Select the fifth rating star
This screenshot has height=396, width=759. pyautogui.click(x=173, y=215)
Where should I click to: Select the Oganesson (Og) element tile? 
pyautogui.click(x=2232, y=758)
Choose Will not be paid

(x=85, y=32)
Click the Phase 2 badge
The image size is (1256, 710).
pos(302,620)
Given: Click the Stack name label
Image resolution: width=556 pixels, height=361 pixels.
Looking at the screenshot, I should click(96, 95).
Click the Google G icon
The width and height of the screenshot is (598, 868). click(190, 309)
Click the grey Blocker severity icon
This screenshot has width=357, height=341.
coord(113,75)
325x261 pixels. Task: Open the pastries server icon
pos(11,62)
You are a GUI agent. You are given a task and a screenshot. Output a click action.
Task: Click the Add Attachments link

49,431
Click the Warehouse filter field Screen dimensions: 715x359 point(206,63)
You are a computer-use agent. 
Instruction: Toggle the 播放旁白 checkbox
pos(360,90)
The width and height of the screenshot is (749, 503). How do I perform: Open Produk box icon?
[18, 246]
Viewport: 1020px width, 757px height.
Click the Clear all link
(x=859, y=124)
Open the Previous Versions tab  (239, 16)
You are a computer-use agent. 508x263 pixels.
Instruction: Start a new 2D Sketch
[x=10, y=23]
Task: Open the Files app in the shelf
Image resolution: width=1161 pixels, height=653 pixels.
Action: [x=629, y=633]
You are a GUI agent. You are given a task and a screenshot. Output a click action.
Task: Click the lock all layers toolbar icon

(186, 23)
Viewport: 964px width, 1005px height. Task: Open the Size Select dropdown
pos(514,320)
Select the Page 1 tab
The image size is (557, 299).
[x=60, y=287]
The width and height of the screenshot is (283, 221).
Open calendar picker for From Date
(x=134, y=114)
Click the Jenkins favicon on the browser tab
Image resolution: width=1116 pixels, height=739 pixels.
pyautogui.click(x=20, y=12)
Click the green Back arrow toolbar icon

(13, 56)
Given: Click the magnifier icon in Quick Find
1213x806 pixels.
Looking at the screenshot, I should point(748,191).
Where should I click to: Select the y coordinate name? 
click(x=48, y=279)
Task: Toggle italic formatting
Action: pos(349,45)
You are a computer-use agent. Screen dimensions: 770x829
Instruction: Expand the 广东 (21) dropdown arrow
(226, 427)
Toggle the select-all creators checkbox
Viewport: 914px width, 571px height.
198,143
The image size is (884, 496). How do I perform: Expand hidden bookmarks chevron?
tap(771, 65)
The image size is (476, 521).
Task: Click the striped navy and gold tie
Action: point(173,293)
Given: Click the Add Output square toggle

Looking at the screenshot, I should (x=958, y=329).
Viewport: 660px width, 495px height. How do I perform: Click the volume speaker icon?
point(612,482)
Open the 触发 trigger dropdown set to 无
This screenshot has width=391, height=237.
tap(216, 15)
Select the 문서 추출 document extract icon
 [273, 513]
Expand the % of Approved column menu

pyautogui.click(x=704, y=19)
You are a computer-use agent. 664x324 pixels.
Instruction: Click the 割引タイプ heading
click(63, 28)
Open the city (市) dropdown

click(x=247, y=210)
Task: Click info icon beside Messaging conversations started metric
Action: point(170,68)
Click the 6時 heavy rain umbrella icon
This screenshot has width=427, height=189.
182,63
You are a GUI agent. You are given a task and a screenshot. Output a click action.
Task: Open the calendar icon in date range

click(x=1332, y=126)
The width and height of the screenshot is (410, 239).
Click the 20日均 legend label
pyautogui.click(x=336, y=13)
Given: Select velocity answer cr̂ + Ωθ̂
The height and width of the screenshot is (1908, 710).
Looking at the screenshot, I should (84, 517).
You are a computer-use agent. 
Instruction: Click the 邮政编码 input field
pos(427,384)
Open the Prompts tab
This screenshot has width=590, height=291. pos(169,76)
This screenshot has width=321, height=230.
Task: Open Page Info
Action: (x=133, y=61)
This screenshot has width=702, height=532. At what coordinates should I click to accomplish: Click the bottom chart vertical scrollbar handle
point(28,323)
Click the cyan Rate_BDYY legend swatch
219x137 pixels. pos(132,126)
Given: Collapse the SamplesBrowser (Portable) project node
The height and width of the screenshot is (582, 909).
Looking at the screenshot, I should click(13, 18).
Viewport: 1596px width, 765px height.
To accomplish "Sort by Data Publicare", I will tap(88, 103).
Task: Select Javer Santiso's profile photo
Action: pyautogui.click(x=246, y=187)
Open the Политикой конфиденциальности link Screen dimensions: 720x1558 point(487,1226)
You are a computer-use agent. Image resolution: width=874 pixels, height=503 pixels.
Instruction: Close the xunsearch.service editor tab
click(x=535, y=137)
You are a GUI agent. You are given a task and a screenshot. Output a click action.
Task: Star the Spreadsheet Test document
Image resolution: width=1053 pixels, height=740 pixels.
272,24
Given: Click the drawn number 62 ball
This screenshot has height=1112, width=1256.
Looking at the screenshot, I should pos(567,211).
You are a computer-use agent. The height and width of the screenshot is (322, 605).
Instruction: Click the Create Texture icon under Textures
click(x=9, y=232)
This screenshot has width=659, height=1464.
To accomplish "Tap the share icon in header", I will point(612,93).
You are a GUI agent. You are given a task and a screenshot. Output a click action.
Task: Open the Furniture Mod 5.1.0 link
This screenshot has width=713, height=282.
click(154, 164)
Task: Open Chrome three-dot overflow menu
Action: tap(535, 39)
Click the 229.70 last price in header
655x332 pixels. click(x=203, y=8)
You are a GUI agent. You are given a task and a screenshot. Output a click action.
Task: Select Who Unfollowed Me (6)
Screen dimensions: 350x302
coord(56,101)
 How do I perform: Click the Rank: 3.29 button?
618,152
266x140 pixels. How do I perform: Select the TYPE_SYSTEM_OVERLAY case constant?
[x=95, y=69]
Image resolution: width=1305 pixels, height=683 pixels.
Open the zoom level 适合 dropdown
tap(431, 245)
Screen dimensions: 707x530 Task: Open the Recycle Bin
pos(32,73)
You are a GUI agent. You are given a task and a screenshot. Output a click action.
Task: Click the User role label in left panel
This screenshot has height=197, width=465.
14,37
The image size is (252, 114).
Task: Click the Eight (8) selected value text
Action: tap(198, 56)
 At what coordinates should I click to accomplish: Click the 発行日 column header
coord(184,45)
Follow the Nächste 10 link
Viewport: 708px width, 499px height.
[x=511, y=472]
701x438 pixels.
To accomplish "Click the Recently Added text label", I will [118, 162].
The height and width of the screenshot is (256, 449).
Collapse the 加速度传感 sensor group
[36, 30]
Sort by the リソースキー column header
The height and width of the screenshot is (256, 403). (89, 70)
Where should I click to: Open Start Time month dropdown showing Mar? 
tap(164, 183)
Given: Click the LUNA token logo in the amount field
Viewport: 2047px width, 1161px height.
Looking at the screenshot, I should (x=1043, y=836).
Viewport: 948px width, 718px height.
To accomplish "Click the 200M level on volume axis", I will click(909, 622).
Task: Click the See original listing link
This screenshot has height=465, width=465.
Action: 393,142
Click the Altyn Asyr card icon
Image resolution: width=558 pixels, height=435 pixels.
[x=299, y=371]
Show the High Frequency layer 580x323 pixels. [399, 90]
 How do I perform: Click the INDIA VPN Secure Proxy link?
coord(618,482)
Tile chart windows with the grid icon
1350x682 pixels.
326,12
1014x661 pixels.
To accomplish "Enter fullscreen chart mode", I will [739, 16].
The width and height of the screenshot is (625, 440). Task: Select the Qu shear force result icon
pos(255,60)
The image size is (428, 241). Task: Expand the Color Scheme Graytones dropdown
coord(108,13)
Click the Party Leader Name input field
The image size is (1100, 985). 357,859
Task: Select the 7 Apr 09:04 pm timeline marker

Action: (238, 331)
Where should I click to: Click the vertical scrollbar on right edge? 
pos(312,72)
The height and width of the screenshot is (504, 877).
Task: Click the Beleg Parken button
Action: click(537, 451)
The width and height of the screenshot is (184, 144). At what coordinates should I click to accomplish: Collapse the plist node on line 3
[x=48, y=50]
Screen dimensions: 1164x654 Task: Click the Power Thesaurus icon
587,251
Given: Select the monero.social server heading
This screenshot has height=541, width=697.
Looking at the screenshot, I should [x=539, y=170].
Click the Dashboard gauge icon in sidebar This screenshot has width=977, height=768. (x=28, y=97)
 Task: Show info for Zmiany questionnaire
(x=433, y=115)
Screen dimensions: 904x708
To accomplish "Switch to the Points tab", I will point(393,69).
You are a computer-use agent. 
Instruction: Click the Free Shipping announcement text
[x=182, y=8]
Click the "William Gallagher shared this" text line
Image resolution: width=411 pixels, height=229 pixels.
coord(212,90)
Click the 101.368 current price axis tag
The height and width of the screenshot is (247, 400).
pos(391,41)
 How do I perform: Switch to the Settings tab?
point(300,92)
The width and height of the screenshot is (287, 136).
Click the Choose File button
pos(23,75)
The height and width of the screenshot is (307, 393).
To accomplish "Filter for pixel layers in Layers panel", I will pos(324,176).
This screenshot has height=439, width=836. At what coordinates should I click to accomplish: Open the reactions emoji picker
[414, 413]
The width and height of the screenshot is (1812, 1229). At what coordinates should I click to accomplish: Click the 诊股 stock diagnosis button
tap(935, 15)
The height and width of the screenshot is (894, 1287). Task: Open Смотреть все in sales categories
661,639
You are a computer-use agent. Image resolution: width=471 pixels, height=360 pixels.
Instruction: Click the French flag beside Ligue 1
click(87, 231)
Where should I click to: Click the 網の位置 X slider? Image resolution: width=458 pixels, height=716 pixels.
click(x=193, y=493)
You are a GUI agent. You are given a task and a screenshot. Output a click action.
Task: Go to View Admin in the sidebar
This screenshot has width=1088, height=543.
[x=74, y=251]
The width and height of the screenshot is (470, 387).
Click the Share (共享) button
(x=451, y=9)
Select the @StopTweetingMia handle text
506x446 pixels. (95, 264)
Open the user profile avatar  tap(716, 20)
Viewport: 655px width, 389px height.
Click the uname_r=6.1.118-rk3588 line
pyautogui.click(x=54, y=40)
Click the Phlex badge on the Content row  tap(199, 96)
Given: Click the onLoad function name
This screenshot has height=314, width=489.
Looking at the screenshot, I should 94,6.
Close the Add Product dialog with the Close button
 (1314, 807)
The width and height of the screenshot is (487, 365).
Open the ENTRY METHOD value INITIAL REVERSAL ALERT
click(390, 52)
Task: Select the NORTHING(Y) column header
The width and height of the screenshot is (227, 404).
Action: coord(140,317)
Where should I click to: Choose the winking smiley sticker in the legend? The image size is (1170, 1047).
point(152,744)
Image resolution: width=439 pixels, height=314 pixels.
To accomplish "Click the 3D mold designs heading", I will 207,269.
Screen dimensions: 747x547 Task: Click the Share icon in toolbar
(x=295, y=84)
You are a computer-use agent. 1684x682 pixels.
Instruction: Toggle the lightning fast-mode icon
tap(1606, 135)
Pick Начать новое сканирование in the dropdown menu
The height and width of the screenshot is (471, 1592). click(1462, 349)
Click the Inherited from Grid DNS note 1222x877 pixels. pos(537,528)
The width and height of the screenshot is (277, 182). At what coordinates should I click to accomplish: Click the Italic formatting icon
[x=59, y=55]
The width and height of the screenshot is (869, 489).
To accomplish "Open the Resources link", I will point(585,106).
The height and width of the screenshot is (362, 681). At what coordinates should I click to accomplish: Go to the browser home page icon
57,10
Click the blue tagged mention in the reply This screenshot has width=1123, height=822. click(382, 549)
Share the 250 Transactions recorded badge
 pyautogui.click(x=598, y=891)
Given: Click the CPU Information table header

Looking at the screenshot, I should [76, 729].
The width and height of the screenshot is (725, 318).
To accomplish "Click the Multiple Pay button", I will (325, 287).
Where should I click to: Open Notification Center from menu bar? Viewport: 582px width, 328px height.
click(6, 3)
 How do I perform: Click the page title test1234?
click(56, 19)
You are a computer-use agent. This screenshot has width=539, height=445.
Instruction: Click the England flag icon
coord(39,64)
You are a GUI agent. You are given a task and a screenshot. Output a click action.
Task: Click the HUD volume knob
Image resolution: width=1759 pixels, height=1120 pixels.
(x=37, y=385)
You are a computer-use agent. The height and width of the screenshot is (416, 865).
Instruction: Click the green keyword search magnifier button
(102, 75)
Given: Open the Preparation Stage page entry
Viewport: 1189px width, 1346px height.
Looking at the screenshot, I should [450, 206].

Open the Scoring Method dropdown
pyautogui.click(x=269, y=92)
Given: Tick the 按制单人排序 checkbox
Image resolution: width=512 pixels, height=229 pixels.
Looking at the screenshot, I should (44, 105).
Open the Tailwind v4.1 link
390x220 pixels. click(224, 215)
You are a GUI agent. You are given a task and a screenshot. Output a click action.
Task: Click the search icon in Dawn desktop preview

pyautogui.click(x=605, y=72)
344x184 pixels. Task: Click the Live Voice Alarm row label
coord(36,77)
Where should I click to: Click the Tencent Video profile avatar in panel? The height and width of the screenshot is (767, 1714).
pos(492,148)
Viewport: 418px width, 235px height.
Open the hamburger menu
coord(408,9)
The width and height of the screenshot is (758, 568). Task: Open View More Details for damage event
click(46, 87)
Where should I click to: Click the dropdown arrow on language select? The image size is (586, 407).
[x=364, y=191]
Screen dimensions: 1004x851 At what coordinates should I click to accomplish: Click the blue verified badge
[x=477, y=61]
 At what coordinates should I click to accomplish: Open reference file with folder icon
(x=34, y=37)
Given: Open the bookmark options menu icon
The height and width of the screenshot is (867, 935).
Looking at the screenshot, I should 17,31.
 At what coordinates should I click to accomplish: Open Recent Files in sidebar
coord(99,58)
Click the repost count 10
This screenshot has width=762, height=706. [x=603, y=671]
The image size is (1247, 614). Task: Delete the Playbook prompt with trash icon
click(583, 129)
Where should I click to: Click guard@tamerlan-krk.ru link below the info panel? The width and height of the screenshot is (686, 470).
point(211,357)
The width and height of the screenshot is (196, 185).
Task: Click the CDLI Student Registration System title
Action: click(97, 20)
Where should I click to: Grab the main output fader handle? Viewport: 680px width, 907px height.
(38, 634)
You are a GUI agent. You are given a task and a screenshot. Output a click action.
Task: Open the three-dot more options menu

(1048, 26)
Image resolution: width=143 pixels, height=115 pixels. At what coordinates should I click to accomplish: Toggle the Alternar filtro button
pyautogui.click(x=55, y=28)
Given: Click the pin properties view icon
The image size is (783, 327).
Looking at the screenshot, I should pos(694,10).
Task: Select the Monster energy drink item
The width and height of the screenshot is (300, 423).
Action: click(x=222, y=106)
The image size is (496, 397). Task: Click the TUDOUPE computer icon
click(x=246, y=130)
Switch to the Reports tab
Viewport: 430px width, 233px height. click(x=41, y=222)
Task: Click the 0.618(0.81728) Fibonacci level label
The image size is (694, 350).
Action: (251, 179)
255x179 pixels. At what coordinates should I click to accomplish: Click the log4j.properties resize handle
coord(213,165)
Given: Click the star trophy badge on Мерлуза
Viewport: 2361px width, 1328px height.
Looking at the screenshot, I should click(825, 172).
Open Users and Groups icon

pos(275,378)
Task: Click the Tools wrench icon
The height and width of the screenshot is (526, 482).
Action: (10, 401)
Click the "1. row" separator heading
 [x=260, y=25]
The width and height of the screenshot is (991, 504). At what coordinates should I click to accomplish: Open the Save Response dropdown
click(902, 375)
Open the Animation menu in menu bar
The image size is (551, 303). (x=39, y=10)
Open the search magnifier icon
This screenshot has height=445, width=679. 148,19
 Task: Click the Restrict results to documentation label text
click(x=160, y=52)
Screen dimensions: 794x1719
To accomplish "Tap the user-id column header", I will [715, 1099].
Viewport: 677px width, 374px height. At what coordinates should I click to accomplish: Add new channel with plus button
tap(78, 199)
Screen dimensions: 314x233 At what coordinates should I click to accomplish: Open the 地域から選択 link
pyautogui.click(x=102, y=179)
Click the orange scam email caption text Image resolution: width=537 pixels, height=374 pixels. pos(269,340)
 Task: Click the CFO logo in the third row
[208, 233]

----

■ **Task statement**
When the string "axis" appears in a line of the records above, that line is to be copied.

■ **Problem solution**
To accomplish "Click the 200M level on volume axis", I will click(909, 622).
Click the 101.368 current price axis tag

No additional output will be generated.